Ma quello che abbiamo vissuto in primavera non ci lascia tranquilli. La precedente chiusura ha creato nella Diocesi di Milano 9mila impoveriti: persone che non si erano mai rivolte prima ai servizi Caritas o che pur essendo già nelle rete di assistenza hanno visto peggiorare di molto la loro condizione. Sappiamo anche chi sono. Tra i danni collaterali del primo lockdown ci sono stati colf e badanti, lavapiatti, camerieri, addetti alle pulizie nei grandi alberghi: tutti lavoratori, alcuni in nero, altri con contratti precari, nei settori più pesantemente colpiti dal primo fermo alle attività. Ristorazione, ospitalità, cura della persona sono i comparti economici che si sono dovuti fermare anche ora.
Il governo ha stanziato nuove risorse per aiutarli. Bisogna augurarsi che si sia imparato dagli errori del passato. La cassa integrazione, specie quelle in deroga, non ha funzionato. Un persona su tre tra quelle che hanno chiesto aiuto ai centri di ascolto tra marzo e maggio pur avendo un contratto di lavoro o avendo diritto agli ammortizzatori sociali, è ricorsa al sostegno della Caritas, perché gli indennizzi spesso giunti in ritardo non sono stati sufficienti a soddisfare bisogni primari come acquistare il cibo o pagare le bollette o l’affitto. Mi auguro che questa volta si faccia meglio. Altrimenti dovremo far fronte ad una nuova ondata di richieste di aiuto che, in gran parte si aggiungerà a quella precedente, che non è mai del tutto ritirata anche dopo la ripresa.

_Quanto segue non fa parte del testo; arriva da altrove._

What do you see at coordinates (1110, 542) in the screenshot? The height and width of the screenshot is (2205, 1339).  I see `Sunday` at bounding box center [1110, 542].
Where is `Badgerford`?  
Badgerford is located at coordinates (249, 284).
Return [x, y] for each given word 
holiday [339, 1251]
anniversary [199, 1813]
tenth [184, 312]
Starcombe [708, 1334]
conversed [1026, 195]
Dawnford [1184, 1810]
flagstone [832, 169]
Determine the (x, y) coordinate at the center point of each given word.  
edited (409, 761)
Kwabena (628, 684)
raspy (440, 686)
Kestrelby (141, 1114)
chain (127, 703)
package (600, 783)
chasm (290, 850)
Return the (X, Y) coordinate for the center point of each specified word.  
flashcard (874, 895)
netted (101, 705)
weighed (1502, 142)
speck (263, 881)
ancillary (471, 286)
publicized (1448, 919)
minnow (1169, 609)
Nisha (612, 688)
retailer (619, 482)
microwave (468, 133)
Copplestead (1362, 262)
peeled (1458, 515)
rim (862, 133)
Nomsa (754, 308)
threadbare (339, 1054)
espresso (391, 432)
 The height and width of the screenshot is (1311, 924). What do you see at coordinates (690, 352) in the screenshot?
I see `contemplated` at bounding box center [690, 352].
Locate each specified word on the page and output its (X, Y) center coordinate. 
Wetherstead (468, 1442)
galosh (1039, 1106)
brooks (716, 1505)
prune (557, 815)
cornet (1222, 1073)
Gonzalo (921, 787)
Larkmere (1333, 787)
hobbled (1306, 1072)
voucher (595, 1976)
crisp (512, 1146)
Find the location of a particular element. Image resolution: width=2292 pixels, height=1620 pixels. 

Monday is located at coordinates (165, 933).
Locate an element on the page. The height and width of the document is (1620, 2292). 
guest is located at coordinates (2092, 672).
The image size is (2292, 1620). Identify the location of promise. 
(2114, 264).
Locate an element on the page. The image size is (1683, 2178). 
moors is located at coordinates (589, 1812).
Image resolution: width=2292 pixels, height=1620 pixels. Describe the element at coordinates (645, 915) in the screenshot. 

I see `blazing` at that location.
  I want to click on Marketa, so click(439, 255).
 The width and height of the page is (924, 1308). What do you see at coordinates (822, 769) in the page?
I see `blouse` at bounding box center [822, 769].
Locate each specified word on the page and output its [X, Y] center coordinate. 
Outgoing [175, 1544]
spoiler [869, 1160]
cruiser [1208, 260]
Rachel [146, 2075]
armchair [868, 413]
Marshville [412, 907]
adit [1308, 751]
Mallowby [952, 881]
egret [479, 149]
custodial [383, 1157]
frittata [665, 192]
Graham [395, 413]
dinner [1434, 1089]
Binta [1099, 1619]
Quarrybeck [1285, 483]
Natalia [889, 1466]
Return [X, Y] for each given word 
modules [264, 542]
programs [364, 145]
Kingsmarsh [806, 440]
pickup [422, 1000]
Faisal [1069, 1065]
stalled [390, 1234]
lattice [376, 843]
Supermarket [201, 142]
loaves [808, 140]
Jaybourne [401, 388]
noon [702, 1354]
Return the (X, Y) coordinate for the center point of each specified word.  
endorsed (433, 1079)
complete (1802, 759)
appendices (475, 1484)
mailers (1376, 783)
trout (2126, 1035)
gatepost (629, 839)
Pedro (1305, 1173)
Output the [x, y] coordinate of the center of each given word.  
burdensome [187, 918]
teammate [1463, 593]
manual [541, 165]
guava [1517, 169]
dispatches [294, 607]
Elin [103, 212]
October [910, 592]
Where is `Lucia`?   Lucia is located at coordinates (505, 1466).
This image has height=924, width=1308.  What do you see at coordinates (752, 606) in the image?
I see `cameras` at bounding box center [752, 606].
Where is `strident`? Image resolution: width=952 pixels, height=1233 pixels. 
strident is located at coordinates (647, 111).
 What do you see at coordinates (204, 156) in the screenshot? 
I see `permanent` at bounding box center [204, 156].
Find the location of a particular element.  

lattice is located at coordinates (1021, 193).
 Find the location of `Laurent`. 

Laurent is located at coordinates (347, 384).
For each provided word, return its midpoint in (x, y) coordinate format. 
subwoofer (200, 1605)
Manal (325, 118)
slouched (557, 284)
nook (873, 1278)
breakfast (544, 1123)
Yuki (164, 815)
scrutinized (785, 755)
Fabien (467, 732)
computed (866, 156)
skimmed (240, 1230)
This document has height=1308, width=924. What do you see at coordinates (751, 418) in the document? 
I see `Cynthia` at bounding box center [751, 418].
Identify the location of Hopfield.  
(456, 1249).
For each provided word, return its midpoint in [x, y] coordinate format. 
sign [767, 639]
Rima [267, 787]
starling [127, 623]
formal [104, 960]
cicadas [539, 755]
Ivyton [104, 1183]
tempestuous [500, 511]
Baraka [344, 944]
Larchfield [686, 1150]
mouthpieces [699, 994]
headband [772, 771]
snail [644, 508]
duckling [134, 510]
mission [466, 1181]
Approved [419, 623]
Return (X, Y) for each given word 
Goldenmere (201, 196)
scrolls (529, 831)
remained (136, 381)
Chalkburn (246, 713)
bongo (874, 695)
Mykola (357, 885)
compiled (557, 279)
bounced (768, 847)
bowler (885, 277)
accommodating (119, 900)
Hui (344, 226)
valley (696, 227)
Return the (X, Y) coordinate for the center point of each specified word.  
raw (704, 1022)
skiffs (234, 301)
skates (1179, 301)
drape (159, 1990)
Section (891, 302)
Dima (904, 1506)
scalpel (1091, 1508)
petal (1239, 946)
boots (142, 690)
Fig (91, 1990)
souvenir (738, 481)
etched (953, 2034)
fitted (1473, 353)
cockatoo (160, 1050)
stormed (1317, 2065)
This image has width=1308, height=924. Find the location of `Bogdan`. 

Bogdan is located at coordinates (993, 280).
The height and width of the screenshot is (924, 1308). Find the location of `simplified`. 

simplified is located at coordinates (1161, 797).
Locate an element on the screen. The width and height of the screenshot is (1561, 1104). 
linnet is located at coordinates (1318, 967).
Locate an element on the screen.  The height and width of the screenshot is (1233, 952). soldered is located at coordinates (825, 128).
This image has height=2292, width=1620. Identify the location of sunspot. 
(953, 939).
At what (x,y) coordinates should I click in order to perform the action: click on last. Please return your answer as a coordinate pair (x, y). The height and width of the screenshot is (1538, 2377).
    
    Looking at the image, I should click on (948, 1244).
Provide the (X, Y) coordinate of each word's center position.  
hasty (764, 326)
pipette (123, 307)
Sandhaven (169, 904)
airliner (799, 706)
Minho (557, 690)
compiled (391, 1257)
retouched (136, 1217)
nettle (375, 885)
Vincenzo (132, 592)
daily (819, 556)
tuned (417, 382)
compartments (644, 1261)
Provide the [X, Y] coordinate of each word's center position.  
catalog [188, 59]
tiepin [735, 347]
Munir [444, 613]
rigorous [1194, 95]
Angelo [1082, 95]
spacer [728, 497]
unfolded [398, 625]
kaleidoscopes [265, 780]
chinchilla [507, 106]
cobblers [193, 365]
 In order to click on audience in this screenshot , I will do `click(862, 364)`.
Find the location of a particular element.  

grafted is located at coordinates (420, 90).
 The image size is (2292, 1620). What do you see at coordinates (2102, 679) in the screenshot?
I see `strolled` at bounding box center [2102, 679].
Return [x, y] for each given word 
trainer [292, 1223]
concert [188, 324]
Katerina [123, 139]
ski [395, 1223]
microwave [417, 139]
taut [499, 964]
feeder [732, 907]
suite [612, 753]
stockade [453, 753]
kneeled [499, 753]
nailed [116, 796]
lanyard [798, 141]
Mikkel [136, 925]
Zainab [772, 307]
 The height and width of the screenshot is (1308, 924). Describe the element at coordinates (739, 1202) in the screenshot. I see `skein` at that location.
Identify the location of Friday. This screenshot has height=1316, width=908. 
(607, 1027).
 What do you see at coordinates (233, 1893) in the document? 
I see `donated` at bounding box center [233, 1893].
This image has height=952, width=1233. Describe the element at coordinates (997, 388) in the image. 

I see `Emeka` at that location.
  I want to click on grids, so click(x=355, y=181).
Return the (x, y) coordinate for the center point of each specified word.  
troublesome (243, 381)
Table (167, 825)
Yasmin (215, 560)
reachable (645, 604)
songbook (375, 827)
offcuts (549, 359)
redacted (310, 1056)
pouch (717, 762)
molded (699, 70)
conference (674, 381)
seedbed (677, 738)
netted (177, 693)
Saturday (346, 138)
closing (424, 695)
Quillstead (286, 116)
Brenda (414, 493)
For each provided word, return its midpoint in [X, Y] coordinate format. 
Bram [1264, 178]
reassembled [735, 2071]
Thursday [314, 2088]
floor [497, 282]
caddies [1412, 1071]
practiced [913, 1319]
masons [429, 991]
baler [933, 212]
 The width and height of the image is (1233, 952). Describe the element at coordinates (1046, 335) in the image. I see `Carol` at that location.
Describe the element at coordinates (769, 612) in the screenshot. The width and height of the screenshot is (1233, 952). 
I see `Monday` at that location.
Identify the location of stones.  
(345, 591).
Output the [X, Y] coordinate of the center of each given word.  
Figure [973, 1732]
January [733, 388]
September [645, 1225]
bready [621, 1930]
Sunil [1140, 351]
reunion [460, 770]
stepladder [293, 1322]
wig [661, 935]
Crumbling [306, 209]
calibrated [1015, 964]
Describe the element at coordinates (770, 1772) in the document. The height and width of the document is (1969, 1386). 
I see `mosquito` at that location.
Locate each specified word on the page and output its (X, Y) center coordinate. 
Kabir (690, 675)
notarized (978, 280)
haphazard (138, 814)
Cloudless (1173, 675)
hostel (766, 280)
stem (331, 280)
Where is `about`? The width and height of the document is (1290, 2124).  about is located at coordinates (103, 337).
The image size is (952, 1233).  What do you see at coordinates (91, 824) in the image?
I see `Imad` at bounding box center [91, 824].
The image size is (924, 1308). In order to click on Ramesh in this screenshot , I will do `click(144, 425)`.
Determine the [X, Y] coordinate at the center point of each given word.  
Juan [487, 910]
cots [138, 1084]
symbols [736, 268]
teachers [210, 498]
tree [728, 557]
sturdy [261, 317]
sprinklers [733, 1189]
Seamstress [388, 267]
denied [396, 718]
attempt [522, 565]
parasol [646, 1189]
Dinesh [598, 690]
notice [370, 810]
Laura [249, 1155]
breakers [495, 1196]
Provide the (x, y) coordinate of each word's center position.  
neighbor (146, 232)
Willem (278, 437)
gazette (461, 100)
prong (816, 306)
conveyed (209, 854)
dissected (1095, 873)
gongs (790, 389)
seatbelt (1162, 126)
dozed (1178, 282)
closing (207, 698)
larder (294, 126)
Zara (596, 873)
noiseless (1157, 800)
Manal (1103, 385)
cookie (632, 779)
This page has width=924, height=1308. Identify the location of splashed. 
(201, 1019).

Nel passato lockdown la Caritas ha dato prova di saper affrontare l’emergenza, riorganizzandosi in corsa. Ora sappiamo che il clima nel Paese è cambiato. Questa volta prevalgono sentimenti di rancore e sfiducia. Ma abbiamo un vantaggio rispetto alla primavera: sappiamo già quello che bisogna fare. Anche se non sarà facile, dovremo sostenere tutti gli strumenti creati o potenziati per l’emergenza: il Fondo San Giuseppe, il Fondo Diocesano di Assistenza. Implementeremo il sistema degli Empori della Solidarietà che si è rivelato una fondamentale rete di protezione ha anche salvaguardato la dignità delle persone, un aspetto fondamentale che ha permesso a molti credo di sopportare meglio questo periodo difficile. Certo, avremo bisogno di risorse. Fortunatamente si sono fatti avanti nuovi donatori che ci hanno sostenuto e che speriamo ci stiano vicini anche nei prossimi mesi.
Ma dobbiamo tenere a bada anche fragilità più sottili che sono affiorate in questi mesi. Penso ai più giovani e ai più vecchi. Nei mesi passati abbiamo potuto avere una prova evidente di quanto le disuguaglianze economiche tra le famiglie abbiano delle ricadute sulle reali possibilità di apprendimento dei bambini e degli adolescenti. I volontari impegnati nei doposcuola parrocchiali ci dicono che la didattica a distanza non è stata per tutti. Chi non aveva un pc, una connessione efficiente, un genitore disponibile, luoghi adeguati è restato indietro. E’ un dramma perché oramai è chiaro che per ancora molti mesi non si potrà tornare in classe e nel frattempo non sono cambiate le condizioni per quei ragazzini.
Penso poi agli anziani. Sono loro quelli che hanno pagato di più in termini di vittime. Ma non si è riflettuto abbastanza sulle ricadute che il lungo e forzato isolamento ha avuto sulla vita anche di chi non si è ammalato. Nei caseggiati popolari di Milano abbiamo anziani soli, disorientati, che anche quando il lockdown è finito, hanno continuato a rimanere isolati. Ora queste persone ripiombano nell’angoscia.
Anziani traumatizzati e adolescenti a rischio di abbandono scolastico sono ferite nuove. Avremo bisogno di tempo e di competenze più raffinate per poter intervenire efficacemente.